The records below must be transcribed exactly.
##### Listed records
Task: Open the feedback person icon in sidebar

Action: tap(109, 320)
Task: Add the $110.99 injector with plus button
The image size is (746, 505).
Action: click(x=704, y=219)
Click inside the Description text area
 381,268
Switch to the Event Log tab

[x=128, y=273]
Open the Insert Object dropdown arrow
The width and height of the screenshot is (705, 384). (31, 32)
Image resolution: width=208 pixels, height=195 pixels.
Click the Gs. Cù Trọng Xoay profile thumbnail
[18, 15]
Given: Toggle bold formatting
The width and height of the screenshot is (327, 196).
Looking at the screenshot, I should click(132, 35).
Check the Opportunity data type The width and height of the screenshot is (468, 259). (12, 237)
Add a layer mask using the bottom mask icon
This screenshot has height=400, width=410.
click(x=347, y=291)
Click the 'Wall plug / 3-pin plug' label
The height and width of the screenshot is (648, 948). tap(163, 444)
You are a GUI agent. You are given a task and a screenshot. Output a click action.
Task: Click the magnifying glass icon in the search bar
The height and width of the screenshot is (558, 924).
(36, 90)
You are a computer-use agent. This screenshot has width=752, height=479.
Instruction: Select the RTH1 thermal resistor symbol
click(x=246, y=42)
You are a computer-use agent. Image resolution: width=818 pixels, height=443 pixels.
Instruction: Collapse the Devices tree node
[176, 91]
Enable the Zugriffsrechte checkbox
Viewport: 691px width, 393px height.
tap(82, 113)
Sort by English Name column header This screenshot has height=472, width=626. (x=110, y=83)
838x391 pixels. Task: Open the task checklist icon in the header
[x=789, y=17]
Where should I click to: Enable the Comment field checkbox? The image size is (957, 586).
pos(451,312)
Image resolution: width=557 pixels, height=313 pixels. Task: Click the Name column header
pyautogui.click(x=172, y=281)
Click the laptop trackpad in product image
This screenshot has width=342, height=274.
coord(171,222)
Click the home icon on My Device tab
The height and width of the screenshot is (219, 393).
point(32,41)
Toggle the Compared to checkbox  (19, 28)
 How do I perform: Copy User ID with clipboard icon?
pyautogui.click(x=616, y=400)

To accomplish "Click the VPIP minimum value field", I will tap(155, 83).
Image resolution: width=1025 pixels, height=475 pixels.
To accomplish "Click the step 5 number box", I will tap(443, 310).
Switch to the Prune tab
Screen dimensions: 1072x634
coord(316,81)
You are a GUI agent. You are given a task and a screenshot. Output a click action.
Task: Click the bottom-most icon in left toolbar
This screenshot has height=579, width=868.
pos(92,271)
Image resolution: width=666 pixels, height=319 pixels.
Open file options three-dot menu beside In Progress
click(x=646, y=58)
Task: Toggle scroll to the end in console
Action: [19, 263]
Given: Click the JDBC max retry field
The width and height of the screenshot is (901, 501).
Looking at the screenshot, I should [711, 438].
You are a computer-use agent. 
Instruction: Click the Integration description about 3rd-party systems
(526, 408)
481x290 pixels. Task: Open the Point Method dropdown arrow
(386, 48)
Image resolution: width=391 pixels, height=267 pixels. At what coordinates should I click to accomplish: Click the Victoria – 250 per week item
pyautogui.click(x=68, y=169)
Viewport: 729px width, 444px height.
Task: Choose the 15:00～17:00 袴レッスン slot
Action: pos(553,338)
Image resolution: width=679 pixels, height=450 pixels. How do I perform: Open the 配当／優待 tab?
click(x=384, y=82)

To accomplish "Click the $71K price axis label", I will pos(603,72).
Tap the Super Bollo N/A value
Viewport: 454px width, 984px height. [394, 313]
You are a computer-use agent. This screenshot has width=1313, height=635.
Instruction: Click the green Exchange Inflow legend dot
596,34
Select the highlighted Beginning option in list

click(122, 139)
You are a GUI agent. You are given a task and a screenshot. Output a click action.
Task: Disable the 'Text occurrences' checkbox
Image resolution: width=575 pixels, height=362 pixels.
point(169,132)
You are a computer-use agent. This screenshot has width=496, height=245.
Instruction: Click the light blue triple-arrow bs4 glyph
##########
Result for this task
Task: Open the feedback person icon in sidebar

Action: tap(109, 320)
Task: Add the $110.99 injector with plus button
The image size is (746, 505).
Action: click(x=704, y=219)
Click inside the Description text area
 381,268
Switch to the Event Log tab

[x=128, y=273]
Open the Insert Object dropdown arrow
The width and height of the screenshot is (705, 384). (31, 32)
Image resolution: width=208 pixels, height=195 pixels.
Click the Gs. Cù Trọng Xoay profile thumbnail
[18, 15]
Given: Toggle bold formatting
The width and height of the screenshot is (327, 196).
Looking at the screenshot, I should click(132, 35).
Check the Opportunity data type The width and height of the screenshot is (468, 259). (12, 237)
Add a layer mask using the bottom mask icon
This screenshot has height=400, width=410.
click(x=347, y=291)
Click the 'Wall plug / 3-pin plug' label
The height and width of the screenshot is (648, 948). tap(163, 444)
You are a GUI agent. You are given a task and a screenshot. Output a click action.
Task: Click the magnifying glass icon in the search bar
The height and width of the screenshot is (558, 924).
(36, 90)
You are a computer-use agent. This screenshot has width=752, height=479.
Instruction: Select the RTH1 thermal resistor symbol
click(x=246, y=42)
You are a computer-use agent. Image resolution: width=818 pixels, height=443 pixels.
Instruction: Collapse the Devices tree node
[176, 91]
Enable the Zugriffsrechte checkbox
Viewport: 691px width, 393px height.
tap(82, 113)
Sort by English Name column header This screenshot has height=472, width=626. (x=110, y=83)
838x391 pixels. Task: Open the task checklist icon in the header
[x=789, y=17]
Where should I click to: Enable the Comment field checkbox? The image size is (957, 586).
pos(451,312)
Image resolution: width=557 pixels, height=313 pixels. Task: Click the Name column header
pyautogui.click(x=172, y=281)
Click the laptop trackpad in product image
This screenshot has width=342, height=274.
coord(171,222)
Click the home icon on My Device tab
The height and width of the screenshot is (219, 393).
point(32,41)
Toggle the Compared to checkbox  (19, 28)
 How do I perform: Copy User ID with clipboard icon?
pyautogui.click(x=616, y=400)

To accomplish "Click the VPIP minimum value field", I will tap(155, 83).
Image resolution: width=1025 pixels, height=475 pixels.
To accomplish "Click the step 5 number box", I will tap(443, 310).
Switch to the Prune tab
Screen dimensions: 1072x634
coord(316,81)
You are a GUI agent. You are given a task and a screenshot. Output a click action.
Task: Click the bottom-most icon in left toolbar
This screenshot has height=579, width=868.
pos(92,271)
Image resolution: width=666 pixels, height=319 pixels.
Open file options three-dot menu beside In Progress
click(x=646, y=58)
Task: Toggle scroll to the end in console
Action: [19, 263]
Given: Click the JDBC max retry field
The width and height of the screenshot is (901, 501).
Looking at the screenshot, I should [711, 438].
You are a computer-use agent. 
Instruction: Click the Integration description about 3rd-party systems
(526, 408)
481x290 pixels. Task: Open the Point Method dropdown arrow
(386, 48)
Image resolution: width=391 pixels, height=267 pixels. At what coordinates should I click to accomplish: Click the Victoria – 250 per week item
pyautogui.click(x=68, y=169)
Viewport: 729px width, 444px height.
Task: Choose the 15:00～17:00 袴レッスン slot
Action: pos(553,338)
Image resolution: width=679 pixels, height=450 pixels. How do I perform: Open the 配当／優待 tab?
click(x=384, y=82)

To accomplish "Click the $71K price axis label", I will pos(603,72).
Tap the Super Bollo N/A value
Viewport: 454px width, 984px height. [394, 313]
You are a computer-use agent. This screenshot has width=1313, height=635.
Instruction: Click the green Exchange Inflow legend dot
596,34
Select the highlighted Beginning option in list

click(122, 139)
You are a GUI agent. You are given a task and a screenshot. Output a click action.
Task: Disable the 'Text occurrences' checkbox
Image resolution: width=575 pixels, height=362 pixels.
point(169,132)
You are a computer-use agent. This screenshot has width=496, height=245.
Instruction: Click the light blue triple-arrow bs4 glyph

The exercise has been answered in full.